迷い購入
 古本や中古レコード、さらには骨董美術の域に至るまで、なにかを「収集する」世界にはひとつの共通思想があり、それは「迷ったら買え」というものである。例えばそれは私が初めて「月刊歌謡曲」という雑誌を買った中学生のころにもあった。
 私は街の古本屋で「月刊歌謡曲」がたしか八冊ほど並んでいるのを見つけた。ぱらぱら眺めた末買うことを決断したが一冊四百円ほどで、当時一回の買い物で千円使えば豪華、という感覚だったから、いきなり全部買う勇気はない。仕方なく見比べて、好きなバンドやアイドルの楽曲が少しでも多く載っている号を買おうと、ためつすがめつして、その日は中山忍が表紙の号を一冊だけ買ったのだった。
 それから、街へ出る機会があると古本屋に寄って残りの号を少しづつ揃えていたが、四冊買ってしばらくして五冊目を買いに行ったとき、もう残りすべてが消えていたのだった。私は愕然とした。それから時間もずいぶんながれ、私はほとんどずっと「月刊歌謡曲」を探しているのだが、今手にしている総数はやっと七冊といったところで、いまだあのときの八冊並んだ光景にさえ手が届かないのである。
 「女房を質に入れても初鰹」とは、ずいぶん毒のある川柳であるが、こうした、無茶をしてでも買っておいたほうが良いものと言うのは世にあって、なにしろ、それが一点物に属すのであれば、それは、「今」でないと「二度と」買えないものなのかもしれない。
 もちろん、「買いやすい、買いにくい」と「必要、必要でない」はまったくちがう軸の物事である。二度と手に入らないとはいえ、レシートを多くの人がもらわずに捨てていくように、あるいは、ジャズの名盤のように再販をいつだって買えるけれど素晴らしいもの、もたくさん世にはあるのだから、「一点物」はすべからく買うべき、という話ではない。あくまで「迷ったら」買え、なのである。

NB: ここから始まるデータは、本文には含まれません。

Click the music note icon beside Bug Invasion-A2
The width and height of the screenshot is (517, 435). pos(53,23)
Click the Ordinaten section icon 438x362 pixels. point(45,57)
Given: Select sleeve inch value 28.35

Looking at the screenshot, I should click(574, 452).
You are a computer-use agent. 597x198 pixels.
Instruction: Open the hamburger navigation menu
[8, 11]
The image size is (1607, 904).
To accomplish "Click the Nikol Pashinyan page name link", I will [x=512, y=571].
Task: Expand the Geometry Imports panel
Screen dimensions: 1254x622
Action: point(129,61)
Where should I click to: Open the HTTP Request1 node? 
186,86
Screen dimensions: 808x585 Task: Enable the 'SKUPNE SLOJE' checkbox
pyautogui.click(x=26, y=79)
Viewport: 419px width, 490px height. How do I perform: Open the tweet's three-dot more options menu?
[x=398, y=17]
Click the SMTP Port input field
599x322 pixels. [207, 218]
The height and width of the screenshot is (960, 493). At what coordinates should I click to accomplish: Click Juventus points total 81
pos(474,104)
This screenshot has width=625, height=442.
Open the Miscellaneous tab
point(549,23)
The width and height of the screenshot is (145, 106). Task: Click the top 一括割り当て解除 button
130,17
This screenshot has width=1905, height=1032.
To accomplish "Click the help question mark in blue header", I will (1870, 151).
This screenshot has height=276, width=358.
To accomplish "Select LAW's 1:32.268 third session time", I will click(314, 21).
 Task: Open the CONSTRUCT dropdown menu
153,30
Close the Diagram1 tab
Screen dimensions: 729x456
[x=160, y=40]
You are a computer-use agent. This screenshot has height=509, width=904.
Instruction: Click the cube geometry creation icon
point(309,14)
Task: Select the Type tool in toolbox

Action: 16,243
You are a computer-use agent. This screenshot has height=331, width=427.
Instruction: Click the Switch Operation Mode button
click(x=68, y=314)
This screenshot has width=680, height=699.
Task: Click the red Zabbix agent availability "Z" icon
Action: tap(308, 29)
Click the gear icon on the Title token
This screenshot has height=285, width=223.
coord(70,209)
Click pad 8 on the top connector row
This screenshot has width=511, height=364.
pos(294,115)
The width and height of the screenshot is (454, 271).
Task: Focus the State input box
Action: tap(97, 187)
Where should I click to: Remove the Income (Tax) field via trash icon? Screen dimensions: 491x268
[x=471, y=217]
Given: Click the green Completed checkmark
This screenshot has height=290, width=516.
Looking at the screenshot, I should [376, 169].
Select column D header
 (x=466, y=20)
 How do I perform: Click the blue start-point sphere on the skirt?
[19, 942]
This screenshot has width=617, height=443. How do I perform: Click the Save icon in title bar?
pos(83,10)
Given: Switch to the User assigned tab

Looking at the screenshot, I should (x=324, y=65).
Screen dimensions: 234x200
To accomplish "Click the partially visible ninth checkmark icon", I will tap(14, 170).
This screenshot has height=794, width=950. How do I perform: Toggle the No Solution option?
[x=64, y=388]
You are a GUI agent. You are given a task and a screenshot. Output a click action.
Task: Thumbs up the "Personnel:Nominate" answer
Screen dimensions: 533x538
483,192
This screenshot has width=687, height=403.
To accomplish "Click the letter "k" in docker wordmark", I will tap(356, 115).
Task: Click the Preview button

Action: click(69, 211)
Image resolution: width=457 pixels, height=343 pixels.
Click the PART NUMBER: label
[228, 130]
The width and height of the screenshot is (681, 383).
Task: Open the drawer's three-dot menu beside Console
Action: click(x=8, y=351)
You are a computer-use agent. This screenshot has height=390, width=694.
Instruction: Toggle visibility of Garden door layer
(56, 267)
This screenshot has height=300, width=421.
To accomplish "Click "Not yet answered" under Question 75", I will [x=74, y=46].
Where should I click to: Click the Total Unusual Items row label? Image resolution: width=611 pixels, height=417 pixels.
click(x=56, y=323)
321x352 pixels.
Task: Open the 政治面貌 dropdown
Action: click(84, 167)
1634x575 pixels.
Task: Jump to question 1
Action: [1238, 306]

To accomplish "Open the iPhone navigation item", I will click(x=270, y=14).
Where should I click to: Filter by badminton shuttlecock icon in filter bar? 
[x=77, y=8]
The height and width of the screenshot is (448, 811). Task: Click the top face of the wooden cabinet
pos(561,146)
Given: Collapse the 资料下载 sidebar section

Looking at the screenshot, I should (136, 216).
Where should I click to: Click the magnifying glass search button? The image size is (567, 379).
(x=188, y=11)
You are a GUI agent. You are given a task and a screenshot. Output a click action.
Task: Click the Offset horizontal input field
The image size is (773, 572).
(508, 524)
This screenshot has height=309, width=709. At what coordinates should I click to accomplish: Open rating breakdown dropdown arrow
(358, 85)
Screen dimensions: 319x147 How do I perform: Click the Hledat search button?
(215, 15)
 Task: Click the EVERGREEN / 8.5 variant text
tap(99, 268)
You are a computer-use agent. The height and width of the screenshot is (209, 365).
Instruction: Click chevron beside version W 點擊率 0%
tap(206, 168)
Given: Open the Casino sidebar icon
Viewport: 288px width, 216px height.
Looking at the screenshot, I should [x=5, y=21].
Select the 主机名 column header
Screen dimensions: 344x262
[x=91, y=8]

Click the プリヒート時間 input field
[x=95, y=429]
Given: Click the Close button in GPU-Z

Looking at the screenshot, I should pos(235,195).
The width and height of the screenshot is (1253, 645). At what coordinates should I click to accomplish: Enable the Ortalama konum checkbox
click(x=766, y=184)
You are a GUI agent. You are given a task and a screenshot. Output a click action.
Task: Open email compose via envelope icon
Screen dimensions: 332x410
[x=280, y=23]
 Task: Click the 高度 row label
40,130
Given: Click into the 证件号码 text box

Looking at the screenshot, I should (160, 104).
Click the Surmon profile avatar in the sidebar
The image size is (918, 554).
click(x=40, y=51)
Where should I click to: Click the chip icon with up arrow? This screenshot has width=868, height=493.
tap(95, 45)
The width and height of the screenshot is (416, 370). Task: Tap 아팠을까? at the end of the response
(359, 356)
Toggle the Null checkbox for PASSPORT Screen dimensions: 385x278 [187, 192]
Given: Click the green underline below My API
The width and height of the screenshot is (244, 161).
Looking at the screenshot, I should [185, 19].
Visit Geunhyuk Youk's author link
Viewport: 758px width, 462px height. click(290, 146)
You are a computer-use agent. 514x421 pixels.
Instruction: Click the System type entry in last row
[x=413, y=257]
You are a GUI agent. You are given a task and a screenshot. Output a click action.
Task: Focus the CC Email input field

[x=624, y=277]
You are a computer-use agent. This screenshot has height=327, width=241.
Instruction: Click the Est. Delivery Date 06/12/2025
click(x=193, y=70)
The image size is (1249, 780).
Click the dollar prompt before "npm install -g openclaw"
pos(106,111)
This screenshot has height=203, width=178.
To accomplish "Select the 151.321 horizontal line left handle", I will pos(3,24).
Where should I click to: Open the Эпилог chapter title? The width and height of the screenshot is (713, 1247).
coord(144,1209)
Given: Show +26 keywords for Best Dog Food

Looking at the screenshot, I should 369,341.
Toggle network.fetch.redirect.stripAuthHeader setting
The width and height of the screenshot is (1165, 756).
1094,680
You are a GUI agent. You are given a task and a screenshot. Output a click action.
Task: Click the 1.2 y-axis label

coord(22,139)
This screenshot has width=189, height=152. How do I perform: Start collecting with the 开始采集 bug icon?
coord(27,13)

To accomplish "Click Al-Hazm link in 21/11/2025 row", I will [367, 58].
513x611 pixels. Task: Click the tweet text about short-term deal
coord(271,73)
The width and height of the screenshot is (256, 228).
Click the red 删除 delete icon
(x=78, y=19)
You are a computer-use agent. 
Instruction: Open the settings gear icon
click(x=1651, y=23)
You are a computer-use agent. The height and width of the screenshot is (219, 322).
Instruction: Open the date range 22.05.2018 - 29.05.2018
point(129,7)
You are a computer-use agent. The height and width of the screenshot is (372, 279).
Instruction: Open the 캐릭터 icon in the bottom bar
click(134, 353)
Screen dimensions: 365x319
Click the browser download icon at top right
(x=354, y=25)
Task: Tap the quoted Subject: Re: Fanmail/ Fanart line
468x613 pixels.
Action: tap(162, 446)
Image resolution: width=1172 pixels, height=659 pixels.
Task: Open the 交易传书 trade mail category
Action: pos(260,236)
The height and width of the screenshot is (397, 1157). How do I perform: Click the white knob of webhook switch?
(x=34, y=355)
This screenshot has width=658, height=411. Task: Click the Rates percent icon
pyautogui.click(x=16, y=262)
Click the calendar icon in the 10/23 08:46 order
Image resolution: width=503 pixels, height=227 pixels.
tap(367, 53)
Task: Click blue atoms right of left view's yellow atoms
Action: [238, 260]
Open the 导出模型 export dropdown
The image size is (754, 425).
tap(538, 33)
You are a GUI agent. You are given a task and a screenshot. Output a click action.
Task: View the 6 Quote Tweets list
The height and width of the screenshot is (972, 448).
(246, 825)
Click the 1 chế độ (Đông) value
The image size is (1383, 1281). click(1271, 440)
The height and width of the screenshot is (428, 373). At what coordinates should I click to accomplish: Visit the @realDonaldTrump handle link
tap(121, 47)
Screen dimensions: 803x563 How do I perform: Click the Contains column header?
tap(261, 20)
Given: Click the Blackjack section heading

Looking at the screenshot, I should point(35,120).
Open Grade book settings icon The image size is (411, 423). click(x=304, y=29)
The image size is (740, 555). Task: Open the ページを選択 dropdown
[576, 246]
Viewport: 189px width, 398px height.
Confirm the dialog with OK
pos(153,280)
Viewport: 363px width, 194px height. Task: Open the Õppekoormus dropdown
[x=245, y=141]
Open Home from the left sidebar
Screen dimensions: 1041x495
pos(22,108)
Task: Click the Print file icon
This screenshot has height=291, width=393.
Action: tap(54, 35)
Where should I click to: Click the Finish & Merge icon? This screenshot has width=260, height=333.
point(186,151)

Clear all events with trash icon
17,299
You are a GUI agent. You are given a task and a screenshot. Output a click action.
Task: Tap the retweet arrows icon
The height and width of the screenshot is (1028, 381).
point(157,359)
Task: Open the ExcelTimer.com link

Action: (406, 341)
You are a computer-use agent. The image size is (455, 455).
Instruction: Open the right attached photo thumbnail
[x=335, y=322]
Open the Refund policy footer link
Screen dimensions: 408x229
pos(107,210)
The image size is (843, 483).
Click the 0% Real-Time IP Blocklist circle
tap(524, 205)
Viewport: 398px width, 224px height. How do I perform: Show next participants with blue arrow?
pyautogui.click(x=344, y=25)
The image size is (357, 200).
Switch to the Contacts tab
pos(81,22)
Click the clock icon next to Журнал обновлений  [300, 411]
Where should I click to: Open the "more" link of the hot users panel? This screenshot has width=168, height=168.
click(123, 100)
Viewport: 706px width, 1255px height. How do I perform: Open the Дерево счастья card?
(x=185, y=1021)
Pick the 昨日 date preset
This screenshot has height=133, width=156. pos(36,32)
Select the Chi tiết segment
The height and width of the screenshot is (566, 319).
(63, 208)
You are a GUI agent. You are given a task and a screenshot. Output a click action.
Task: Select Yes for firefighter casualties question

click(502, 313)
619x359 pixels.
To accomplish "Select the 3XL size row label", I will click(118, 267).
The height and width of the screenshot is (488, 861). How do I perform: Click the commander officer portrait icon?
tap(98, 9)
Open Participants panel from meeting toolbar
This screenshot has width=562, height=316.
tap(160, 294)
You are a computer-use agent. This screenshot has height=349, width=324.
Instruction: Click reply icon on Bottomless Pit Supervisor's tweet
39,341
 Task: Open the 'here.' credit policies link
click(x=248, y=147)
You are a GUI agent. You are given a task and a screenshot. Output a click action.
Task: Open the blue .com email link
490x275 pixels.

 そうして「買え」と買ってしまったものには、あとから「なんでこんなもの買ったんだ」と思ったり、積み上がった本とそこへ吸い込まれたお金を思うといささか損したような気がしたりすることもあるが、やはり、迷っていたあの狭い通路の空間や、隣りにあった古いカメラ雑誌のことを思い出したときには、まるで、真っ昼間の帰り道のような楽しい気分が蘇りもするのだった。でも、例えば本棚の、「世界の魚雷艇」が実際いるのか、と言われると、まあ、そういうことである。